In preparation for Manafort's prosecution, federal authorities handed him over to New York officials, who seemed set to keep Manafort—as they typically do with federal prisoners facing state charges—on New York City's notorious Rikers Island, and likely in solitary confinement. As the New York Times notes, high-profile inmates are often held in isolation at Rikers, ostensibly for their own protection.

But earlier this week, deputy attorney general Jeffrey Rosen—the second-in-command to William Barr in Trump's Department of Justice—intervened on Manafort's behalf, asking Vance to allow Manafort to remain in federal custody due to concerns about Manafort's "health and personal safety" at Rikers. (The precise rationale for this request is unknown, but his lawyers told a federal judge last fall that their client is grappling with "significant" health issues, and he made one Northern Virginia courtroom appearance in a wheelchair.) On Monday, Manafort was transferred instead to the Metropolitan Correction Center in Manhattan, a smaller federal facility; it remains unclear whether he'll be moved during the remainder of the proceedings against him.

The ten jails on Rikers Island hold about 10,000 people on any given day; close to 90 percent of them are black or Latino. Since the facility opened in 1935, it has become notorious for what federal monitors have called a "culture of violence" escalating at an "alarming rate" within its walls. A 2015 report from the Marshall Project and New York magazine provided despairing first-person accounts of rotten food, shoddy medical care, rampant corruption, sexual assault, brutal beatings, and other human rights violations.

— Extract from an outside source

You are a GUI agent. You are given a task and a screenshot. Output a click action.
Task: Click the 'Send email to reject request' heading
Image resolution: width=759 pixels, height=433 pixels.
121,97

That same year, The New Yorker published the story of Kalief Browder, a 16-year-old Bronx boy accused of stealing a backpack. Browder's family couldn't afford the $3,000 bail, and so their son awaited trial for three years in Rikers, where he suffered unimaginable physical and mental abuse. The state eventually dropped the case against him altogether; in 2015, some three years after his release, Browder died by suicide a month shy of his 22nd birthday. In 2017, New York City mayor and Democratic presidential candidate Bill de Blasio announced the city's intent to shutter the 84-year-old facility within a decade. “Closing Rikers Island is a key piece of creating a smaller, safer and fairer criminal justice system in New York City," he said, calling the task "the right thing to do."

Many of those on the island shouldn't even be in prison. According to a 2017 report from the city's Independent Budget Office, close to 80 percent of those in Department of Correction custody are pretrial detainees, like Manafort and Browder, who have not been convicted of the crimes with which they've been charged. Of these detainees, 72 percent remained incarcerated only because they were unable to post bail. The annual cost of this system to taxpayers, the report says, is about $1.162 billion, or $118,693 per pretrial detainee per year; for half of the inmates unable to pay, the amount of their bail was $5,000 or less. Thousands of New Yorkers, all of whom are innocent until proven guilty, are too poor to leave Rikers Island. Manafort just had to ask.

None of this is to suggest that Manafort's concerns are groundless, or that he "deserves" to be the victim of lawlessness and violence that define Rikers Island. The facility is a dangerous place for everyone, not just Manafort, and no one should be subjected its horrors. There are plenty of inmates whose lawyers would love to move them elsewhere—anywhere other than Rikers Island—to preserve their clients' "health and personal safety." Yet it is Manafort, a wealthy, white political operative with powerful friends in the right places, who gets to enjoy special treatment. This is America's two-track criminal justice system at work: one for people who have no choice but to endure state-sanctioned mistreatment, and one for the privileged few who can buy their way out of it.